Ferguson Chants Heard After St. Louis Cops Shoot Suspect
Man shot dead by two cops in St. Louis ten days after Michael Brown killed.
St. LOUIS, Missouri— -- A 23-year-old black man was shot and killed by St. Louis police today after he charged at them with a knife, just 10 days after police shooting of 18-year-old Michael Brown in Ferguson less than 6 miles away.
The man had taken two energy drinks from a store and returned to take a package of pastries without paying, according to St. Louis City Police Chief Sam Dotson. The suspect then went into the street and was "acting erratically," and talking to himself, Dotson said. When the store employee followed him outside, the man threw the pastries into the street, the chief said.

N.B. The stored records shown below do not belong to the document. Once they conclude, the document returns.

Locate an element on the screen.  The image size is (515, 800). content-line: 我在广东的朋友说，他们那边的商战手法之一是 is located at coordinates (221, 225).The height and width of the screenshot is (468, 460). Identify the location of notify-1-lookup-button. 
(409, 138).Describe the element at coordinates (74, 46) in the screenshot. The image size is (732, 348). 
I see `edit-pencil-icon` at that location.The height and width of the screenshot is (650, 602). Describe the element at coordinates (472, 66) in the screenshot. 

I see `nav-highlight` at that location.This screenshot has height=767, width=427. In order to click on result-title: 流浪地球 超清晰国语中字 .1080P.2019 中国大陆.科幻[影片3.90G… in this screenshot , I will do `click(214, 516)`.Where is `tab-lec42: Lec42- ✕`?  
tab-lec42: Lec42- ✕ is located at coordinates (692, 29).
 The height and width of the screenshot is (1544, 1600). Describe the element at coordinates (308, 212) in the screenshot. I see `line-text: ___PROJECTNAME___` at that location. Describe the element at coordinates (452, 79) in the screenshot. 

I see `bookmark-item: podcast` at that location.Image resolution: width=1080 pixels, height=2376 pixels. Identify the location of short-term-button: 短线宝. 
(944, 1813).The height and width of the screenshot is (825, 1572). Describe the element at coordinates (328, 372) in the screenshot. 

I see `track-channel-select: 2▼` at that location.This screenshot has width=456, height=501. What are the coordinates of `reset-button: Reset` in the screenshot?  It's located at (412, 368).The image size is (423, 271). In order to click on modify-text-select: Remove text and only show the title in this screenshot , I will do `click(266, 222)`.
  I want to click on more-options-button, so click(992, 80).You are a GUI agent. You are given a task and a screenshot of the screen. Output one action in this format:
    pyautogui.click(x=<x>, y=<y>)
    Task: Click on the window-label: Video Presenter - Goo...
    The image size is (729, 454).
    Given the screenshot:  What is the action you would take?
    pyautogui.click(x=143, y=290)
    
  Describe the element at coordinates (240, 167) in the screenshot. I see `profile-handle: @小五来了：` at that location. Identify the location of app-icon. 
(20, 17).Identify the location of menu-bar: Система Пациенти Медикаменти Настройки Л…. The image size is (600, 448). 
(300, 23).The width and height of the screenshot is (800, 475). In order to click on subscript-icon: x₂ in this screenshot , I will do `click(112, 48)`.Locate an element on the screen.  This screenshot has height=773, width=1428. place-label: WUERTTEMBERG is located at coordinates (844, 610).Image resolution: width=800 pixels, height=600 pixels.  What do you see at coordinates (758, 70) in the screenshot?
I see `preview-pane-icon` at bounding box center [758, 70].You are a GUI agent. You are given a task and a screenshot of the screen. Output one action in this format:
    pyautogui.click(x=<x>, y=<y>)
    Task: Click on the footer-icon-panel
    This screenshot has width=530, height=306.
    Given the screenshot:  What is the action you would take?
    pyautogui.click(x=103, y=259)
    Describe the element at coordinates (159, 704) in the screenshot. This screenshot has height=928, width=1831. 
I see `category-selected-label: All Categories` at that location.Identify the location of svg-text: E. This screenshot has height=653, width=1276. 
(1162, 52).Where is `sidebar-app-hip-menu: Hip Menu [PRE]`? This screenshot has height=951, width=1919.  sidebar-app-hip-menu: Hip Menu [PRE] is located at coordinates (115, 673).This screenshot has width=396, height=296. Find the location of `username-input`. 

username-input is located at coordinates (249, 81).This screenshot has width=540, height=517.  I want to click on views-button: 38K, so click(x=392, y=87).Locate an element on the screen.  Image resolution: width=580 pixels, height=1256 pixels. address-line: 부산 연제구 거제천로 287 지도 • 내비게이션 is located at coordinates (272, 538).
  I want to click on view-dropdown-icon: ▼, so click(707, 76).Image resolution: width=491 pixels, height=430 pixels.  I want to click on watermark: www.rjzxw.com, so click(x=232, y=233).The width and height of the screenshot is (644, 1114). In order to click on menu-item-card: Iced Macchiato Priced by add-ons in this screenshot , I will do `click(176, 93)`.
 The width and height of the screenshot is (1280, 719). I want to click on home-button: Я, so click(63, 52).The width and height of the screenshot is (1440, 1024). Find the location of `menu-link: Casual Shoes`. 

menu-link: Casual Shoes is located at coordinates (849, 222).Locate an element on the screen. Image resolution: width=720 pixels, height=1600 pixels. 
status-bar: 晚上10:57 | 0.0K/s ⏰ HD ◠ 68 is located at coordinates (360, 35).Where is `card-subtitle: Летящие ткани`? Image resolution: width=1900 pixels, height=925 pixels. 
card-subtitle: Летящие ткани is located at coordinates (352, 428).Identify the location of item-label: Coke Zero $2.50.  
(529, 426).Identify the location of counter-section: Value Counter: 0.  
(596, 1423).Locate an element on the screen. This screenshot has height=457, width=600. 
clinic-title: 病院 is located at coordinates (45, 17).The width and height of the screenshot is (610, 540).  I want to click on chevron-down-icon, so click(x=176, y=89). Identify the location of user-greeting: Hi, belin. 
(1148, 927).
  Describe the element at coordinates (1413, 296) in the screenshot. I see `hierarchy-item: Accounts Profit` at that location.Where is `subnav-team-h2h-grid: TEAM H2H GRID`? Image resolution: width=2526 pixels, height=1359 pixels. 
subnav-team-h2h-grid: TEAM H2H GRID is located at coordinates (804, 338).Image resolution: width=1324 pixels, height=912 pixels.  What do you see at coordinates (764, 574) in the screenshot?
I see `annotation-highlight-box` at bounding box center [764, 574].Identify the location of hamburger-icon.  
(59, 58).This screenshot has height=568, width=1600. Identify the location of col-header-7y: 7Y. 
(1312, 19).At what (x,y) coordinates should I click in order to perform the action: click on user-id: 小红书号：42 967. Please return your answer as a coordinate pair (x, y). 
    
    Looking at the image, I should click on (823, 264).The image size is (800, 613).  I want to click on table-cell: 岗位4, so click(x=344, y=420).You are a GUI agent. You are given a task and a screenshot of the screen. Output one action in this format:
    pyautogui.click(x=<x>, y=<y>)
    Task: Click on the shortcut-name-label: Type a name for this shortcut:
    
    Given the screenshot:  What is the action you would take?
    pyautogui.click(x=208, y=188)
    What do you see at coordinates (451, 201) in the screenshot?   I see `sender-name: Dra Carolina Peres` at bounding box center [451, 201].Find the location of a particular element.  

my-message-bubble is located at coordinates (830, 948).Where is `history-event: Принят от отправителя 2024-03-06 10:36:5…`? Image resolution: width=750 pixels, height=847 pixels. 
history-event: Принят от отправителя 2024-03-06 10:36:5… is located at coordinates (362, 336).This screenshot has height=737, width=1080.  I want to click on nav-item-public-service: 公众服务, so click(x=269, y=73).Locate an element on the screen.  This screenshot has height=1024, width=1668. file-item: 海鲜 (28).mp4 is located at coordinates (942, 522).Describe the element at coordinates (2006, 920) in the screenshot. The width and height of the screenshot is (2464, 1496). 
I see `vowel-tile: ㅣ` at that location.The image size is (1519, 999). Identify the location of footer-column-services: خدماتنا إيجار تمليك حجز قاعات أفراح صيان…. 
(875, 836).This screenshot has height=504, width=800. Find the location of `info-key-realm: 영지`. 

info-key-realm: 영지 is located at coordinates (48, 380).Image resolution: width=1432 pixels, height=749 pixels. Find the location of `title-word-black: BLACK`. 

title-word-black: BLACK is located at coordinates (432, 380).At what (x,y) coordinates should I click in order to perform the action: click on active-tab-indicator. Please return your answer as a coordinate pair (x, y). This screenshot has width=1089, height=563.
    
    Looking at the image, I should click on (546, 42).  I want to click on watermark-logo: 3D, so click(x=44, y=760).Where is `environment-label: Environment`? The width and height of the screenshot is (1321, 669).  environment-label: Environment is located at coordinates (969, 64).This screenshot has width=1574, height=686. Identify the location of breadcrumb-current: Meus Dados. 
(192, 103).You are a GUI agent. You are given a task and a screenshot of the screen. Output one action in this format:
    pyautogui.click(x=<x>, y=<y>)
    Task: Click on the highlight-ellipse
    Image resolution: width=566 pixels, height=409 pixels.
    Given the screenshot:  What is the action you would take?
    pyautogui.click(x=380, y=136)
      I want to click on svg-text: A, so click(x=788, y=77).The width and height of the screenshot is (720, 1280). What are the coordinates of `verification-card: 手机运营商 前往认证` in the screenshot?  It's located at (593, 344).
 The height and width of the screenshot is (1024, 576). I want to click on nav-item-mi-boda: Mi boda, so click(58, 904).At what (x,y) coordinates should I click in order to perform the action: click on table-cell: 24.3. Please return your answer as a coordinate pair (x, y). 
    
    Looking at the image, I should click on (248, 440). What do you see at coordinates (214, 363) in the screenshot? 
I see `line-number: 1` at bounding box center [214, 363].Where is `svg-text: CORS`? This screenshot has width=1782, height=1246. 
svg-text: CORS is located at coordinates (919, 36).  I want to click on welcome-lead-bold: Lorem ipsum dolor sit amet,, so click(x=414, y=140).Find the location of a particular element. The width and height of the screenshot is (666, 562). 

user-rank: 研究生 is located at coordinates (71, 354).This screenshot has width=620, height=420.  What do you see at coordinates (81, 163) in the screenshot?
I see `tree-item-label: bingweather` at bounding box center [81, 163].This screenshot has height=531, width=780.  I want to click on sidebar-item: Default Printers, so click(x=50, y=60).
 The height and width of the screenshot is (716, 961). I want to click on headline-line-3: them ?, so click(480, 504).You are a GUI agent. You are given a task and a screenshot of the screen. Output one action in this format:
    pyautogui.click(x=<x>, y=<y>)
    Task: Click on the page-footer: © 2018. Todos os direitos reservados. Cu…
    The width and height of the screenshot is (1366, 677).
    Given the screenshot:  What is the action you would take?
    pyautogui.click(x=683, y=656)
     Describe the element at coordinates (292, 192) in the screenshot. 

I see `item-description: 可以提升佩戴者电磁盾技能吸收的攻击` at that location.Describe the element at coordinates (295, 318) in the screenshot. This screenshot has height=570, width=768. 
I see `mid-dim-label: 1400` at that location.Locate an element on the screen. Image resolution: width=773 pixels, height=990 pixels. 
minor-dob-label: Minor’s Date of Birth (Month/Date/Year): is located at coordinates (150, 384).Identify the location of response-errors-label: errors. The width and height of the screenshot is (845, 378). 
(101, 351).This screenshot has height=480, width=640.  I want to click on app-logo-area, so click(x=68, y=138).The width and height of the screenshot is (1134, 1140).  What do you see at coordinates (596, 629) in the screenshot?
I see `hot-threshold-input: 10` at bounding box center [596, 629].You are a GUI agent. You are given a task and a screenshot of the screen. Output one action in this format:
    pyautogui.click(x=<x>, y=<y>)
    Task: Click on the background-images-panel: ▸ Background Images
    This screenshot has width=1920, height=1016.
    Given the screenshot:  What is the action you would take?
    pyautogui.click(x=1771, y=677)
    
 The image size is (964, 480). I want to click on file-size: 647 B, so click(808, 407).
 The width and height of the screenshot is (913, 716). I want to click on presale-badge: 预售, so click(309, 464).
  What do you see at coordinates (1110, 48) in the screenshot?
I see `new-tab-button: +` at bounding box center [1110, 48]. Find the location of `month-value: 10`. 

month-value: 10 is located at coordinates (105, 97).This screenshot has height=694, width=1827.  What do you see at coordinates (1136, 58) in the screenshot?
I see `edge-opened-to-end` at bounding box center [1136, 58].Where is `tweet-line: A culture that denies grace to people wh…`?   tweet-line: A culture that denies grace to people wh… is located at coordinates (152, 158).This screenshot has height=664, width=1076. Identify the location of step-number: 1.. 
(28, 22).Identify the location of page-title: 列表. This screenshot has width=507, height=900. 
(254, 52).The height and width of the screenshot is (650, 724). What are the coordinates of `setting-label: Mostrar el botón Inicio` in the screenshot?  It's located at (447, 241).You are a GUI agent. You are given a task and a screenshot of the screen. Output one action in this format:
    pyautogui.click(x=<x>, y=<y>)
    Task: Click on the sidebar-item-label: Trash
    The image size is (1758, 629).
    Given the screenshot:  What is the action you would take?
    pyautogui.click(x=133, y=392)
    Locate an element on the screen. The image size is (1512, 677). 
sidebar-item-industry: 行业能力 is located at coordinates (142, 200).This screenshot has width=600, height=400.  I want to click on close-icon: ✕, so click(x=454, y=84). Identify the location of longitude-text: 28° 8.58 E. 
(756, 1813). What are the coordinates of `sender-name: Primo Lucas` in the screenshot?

Police responded to a 911 call, and the suspect walked toward the officers' vehicle and put his hand on his waistband, pulled out a knife and held it in an "overhand" position, above his shoulder, Dotson said.
The chief said the officers got out of their vehicle and drew their weapons, telling the man to drop the knife, but he continued to advance, reportedly saying "Shoot me, kill me now."
When he got within four feet of one officer, both cops fired their weapons at the man, who has not yet been identified. Dotson said that witnesses described it as "suicide by cop."
A crowd of about 150 gathered at the scene of the shooting in the moments after the incident, many of whom expressed anger that cops had not used other means of restraint.
"You don’t need to shoot if you’ve got a Taser and he's got a knife," one bystander said.
"You just kill, kill, kill because you got a gun," another said. "They could've tased him. He was by himself."
"They’re trying to shoot us down," a third onlooker said.
Many in the crowd began chanting "Hands up, don't shoot," and "No justice, no peace," the chants that have been a hallmark of the protests in Ferguson over the past 10 days.
Reporters asked Dotson whether the officers should have used lethal force in this situation given the tensions in the area over Brown's death.
"Our policy is at the end of the day the officer should be able to go home, so (he should use) the amount of force necessary to overcome resistance. If a person is charging you within 3-4 feet that’s a lethal range,” Dotson said.
"I think officer safety is the number one issue and we can all understand the officers' right to defend themselves. I understand what’s going on in Ferguson, but I think everyone has to understand that right and think of officer safety," Dotson said.
Dotson said the officers would be placed on administrative duty while the department investigates the shooting, as per policy.